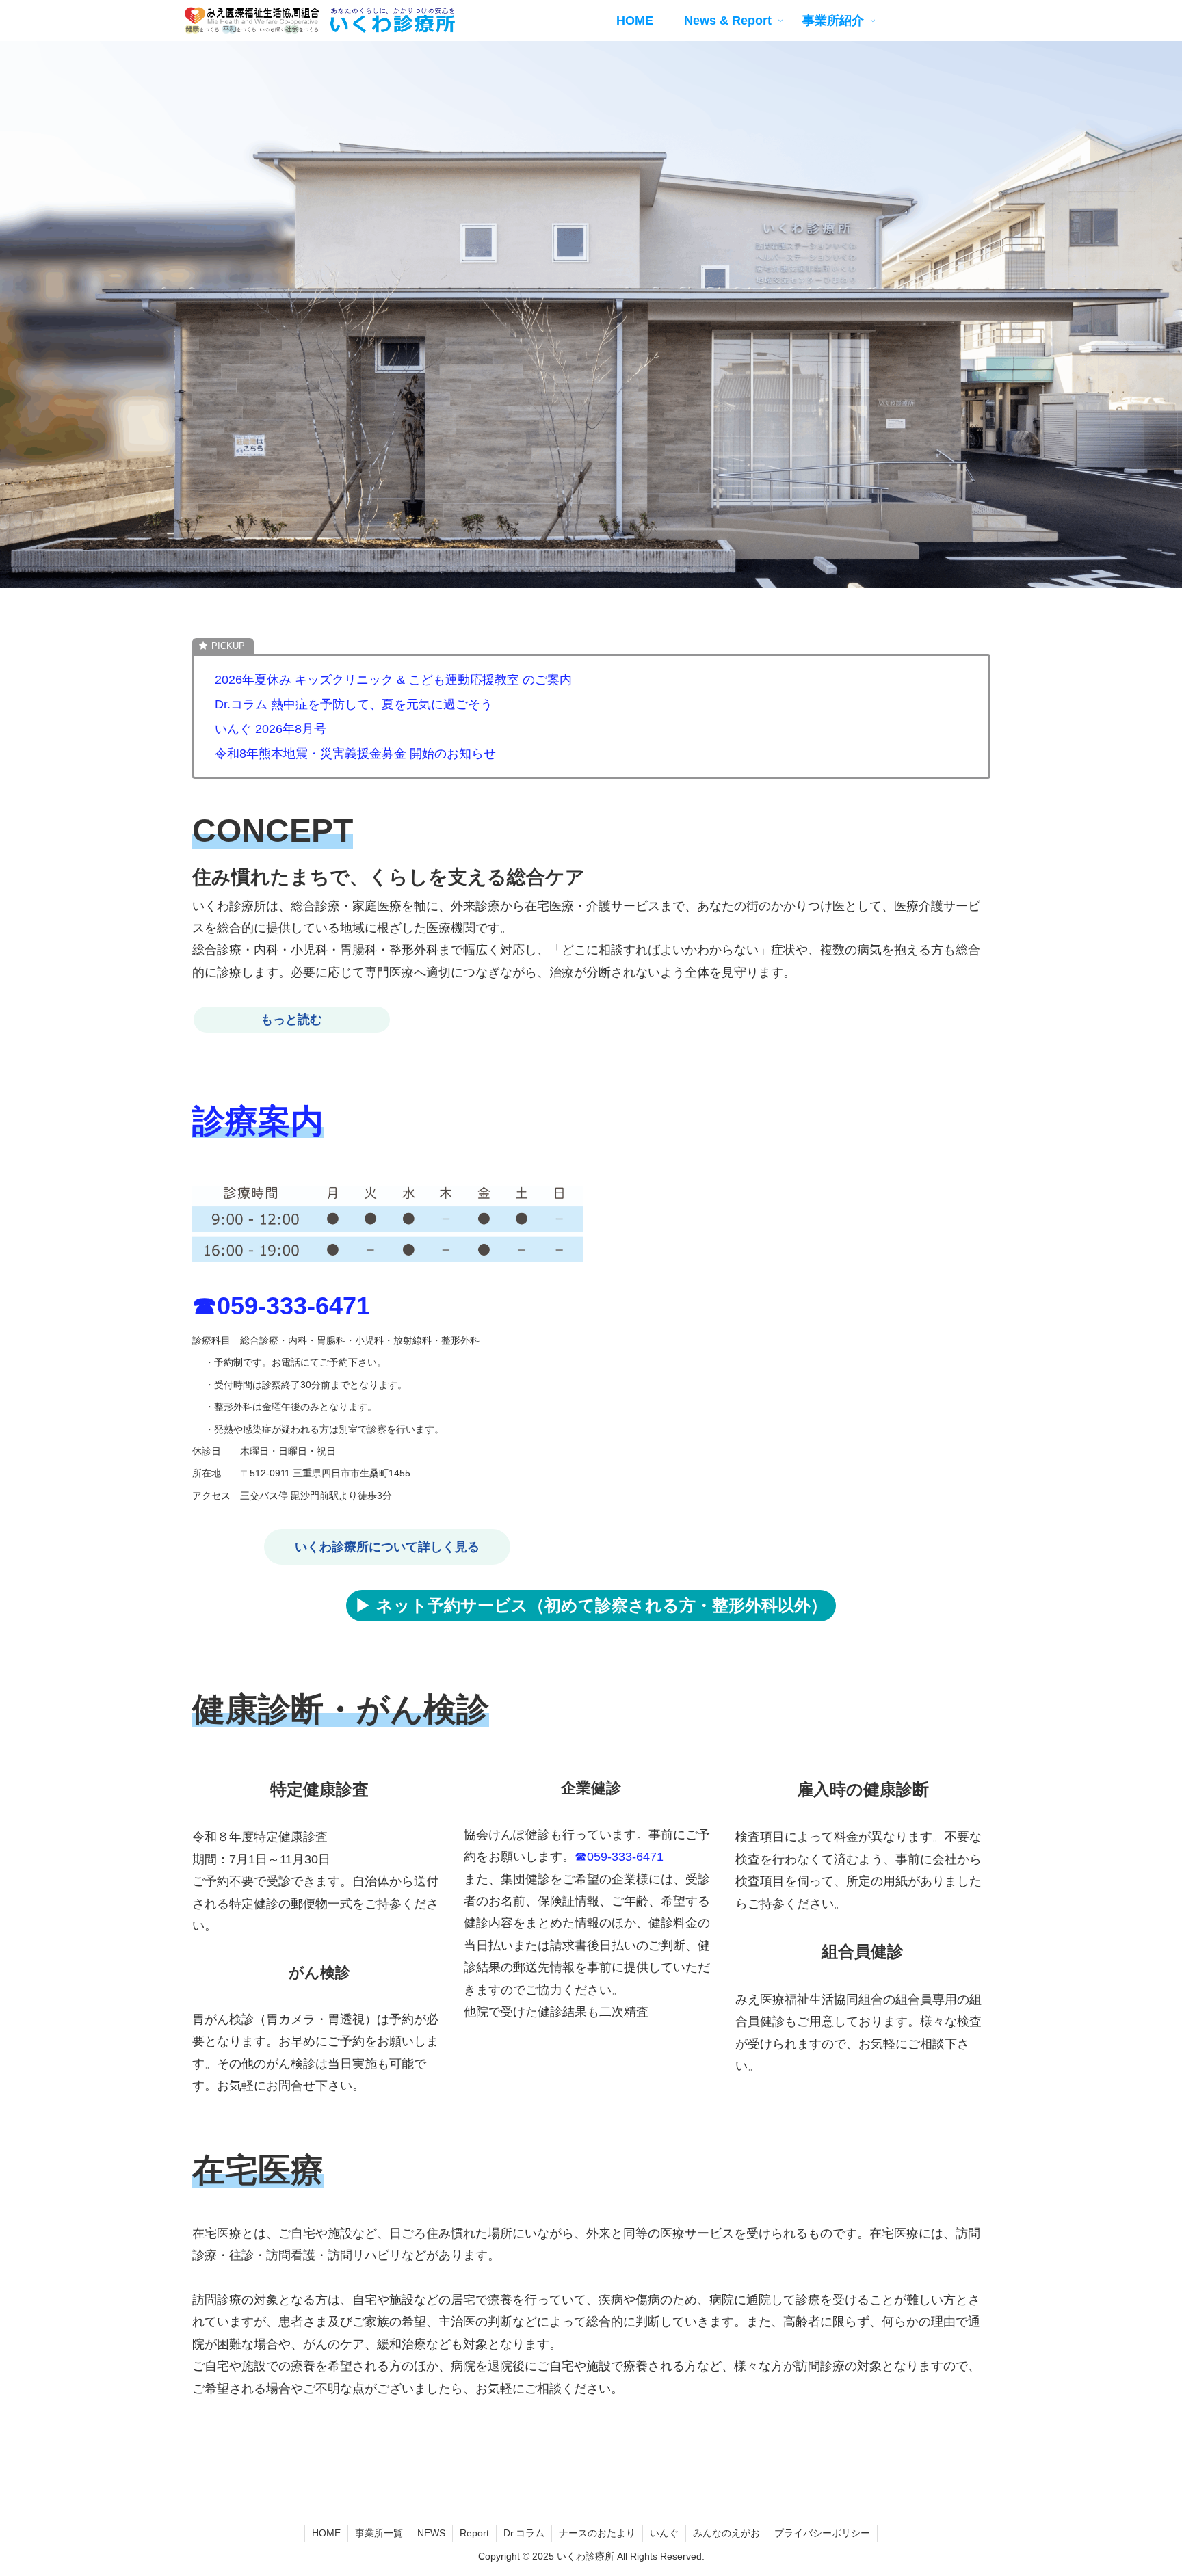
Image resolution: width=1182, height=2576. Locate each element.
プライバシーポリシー (822, 2532)
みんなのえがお (726, 2532)
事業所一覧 (379, 2532)
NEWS (431, 2532)
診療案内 (258, 1121)
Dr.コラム (523, 2532)
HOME (326, 2532)
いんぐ (664, 2532)
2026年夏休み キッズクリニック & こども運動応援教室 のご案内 (393, 680)
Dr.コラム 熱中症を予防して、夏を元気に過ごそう (353, 704)
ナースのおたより (597, 2532)
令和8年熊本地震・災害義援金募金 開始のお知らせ (355, 753)
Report (474, 2532)
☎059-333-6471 (281, 1306)
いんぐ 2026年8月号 (270, 729)
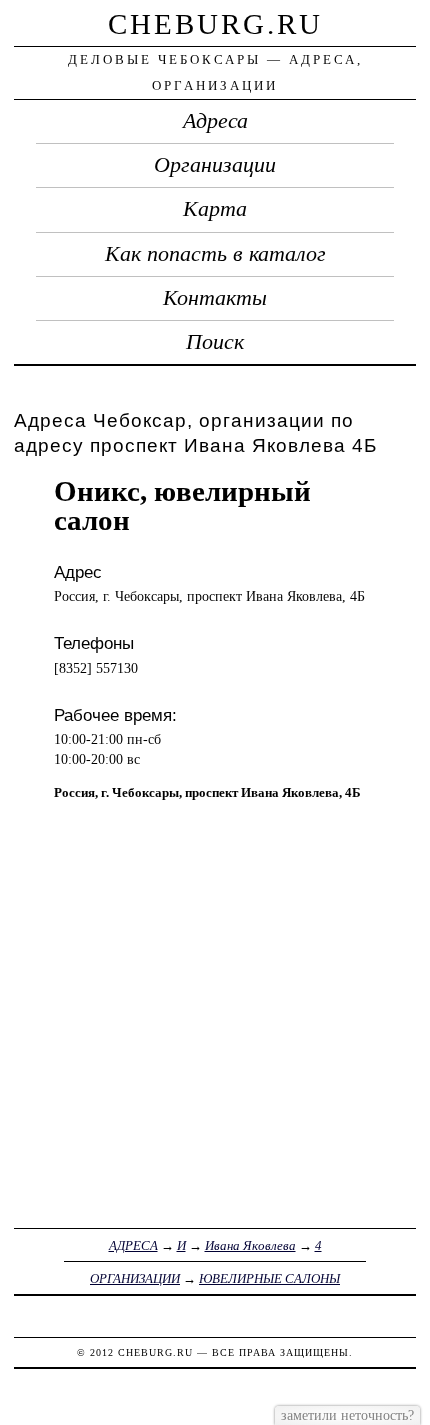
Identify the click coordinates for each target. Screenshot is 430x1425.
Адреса (215, 121)
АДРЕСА (133, 1245)
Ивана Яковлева (250, 1245)
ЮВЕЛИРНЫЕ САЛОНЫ (269, 1278)
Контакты (215, 298)
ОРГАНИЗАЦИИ (135, 1278)
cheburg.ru (215, 24)
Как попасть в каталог (215, 254)
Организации (215, 165)
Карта (215, 209)
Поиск (215, 342)
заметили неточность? (347, 1415)
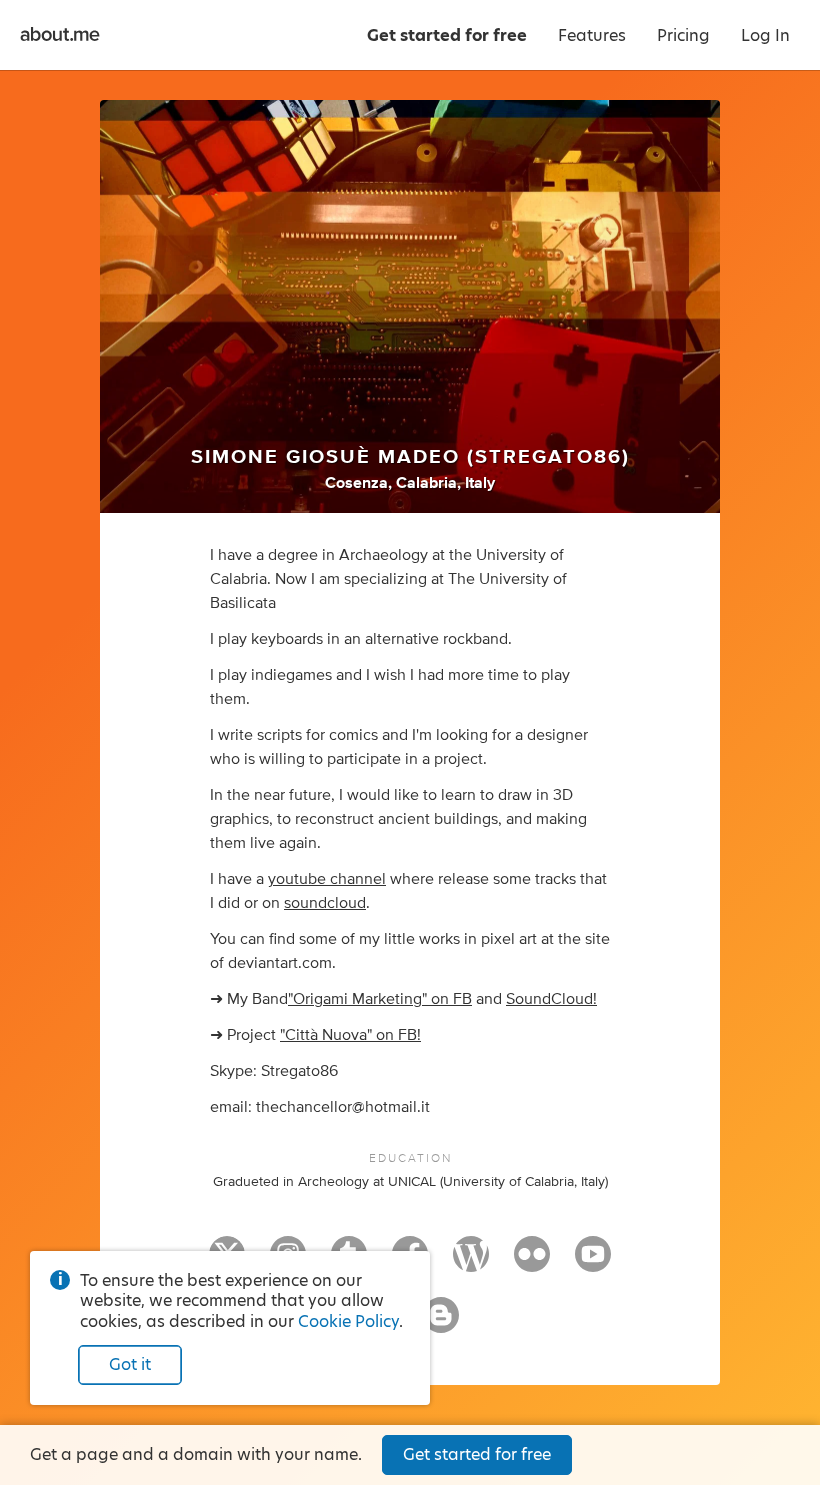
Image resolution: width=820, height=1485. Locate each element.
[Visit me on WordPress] (471, 1263)
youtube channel (327, 879)
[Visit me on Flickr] (532, 1263)
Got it (130, 1364)
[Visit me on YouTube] (593, 1263)
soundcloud (325, 903)
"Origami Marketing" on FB (380, 999)
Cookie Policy (348, 1321)
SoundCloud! (551, 999)
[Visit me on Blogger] (441, 1324)
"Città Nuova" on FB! (350, 1035)
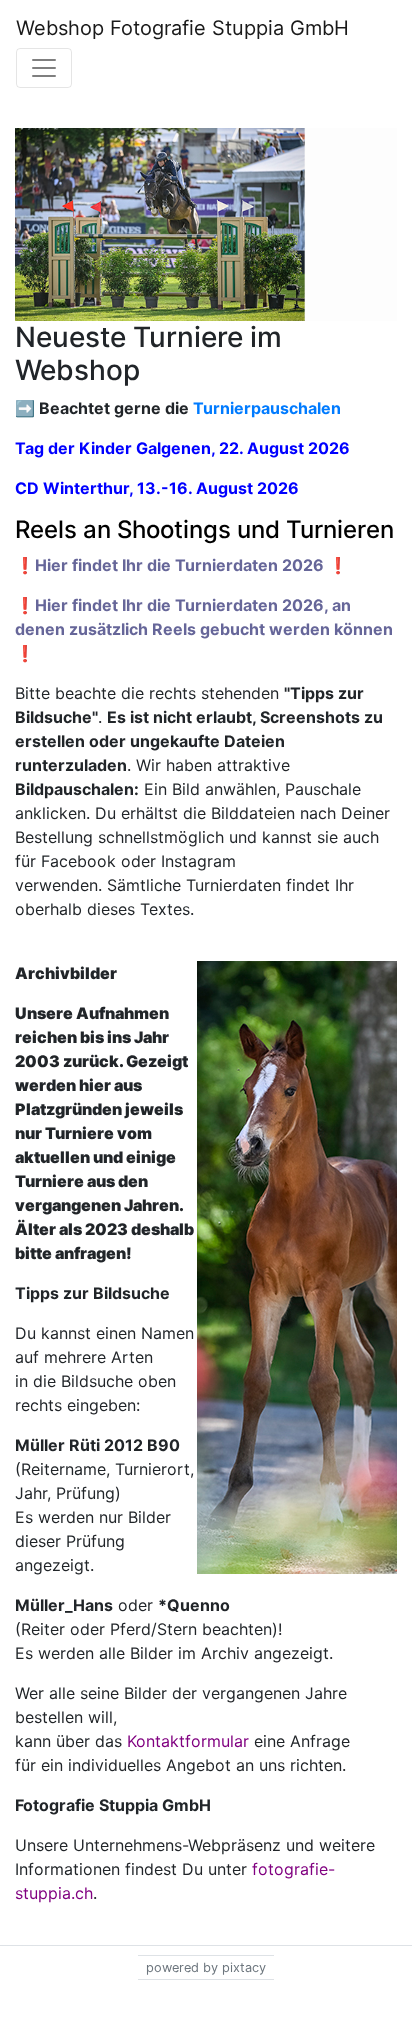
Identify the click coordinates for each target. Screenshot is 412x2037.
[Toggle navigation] (44, 68)
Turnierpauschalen (267, 408)
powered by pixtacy (206, 1967)
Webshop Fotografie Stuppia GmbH (182, 28)
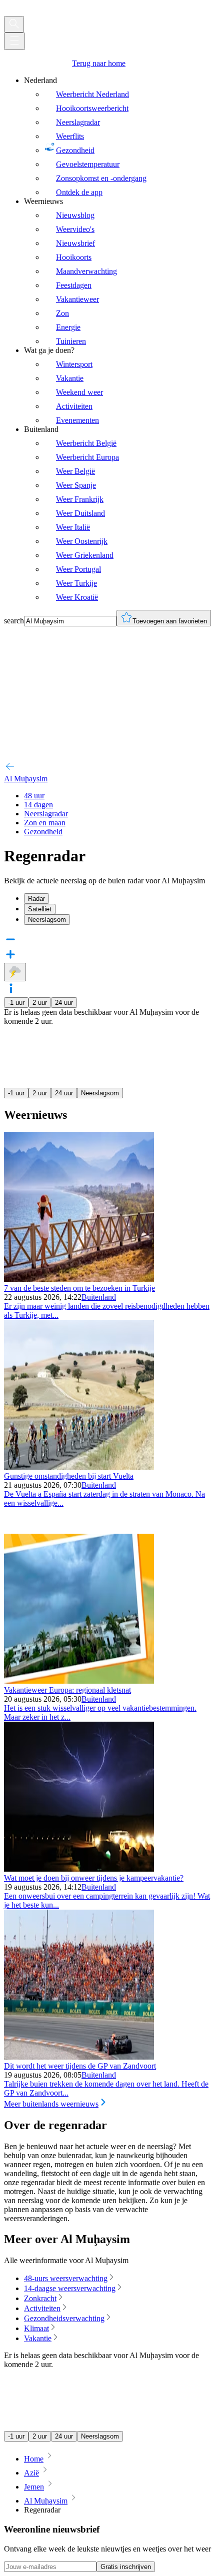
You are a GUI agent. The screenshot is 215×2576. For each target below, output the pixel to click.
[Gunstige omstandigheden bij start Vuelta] (79, 1467)
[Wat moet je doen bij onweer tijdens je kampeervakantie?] (79, 1869)
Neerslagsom (100, 1093)
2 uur (39, 1002)
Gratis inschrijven (125, 2567)
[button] (107, 989)
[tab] (117, 898)
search (14, 620)
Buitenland (99, 1297)
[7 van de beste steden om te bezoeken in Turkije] (79, 1279)
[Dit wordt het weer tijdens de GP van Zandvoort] (79, 2057)
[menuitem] (117, 136)
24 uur (64, 1002)
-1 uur (16, 1002)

= = =

• [DIRECTIONS FOR THIS TASK]:
The answer must consist of each line from the data that includes the string "height".

• [ANSWER SECTION]:
Image resolution: width=1182, height=2576. Locate each element.
Image resolution: width=820, height=1485. Locate each element.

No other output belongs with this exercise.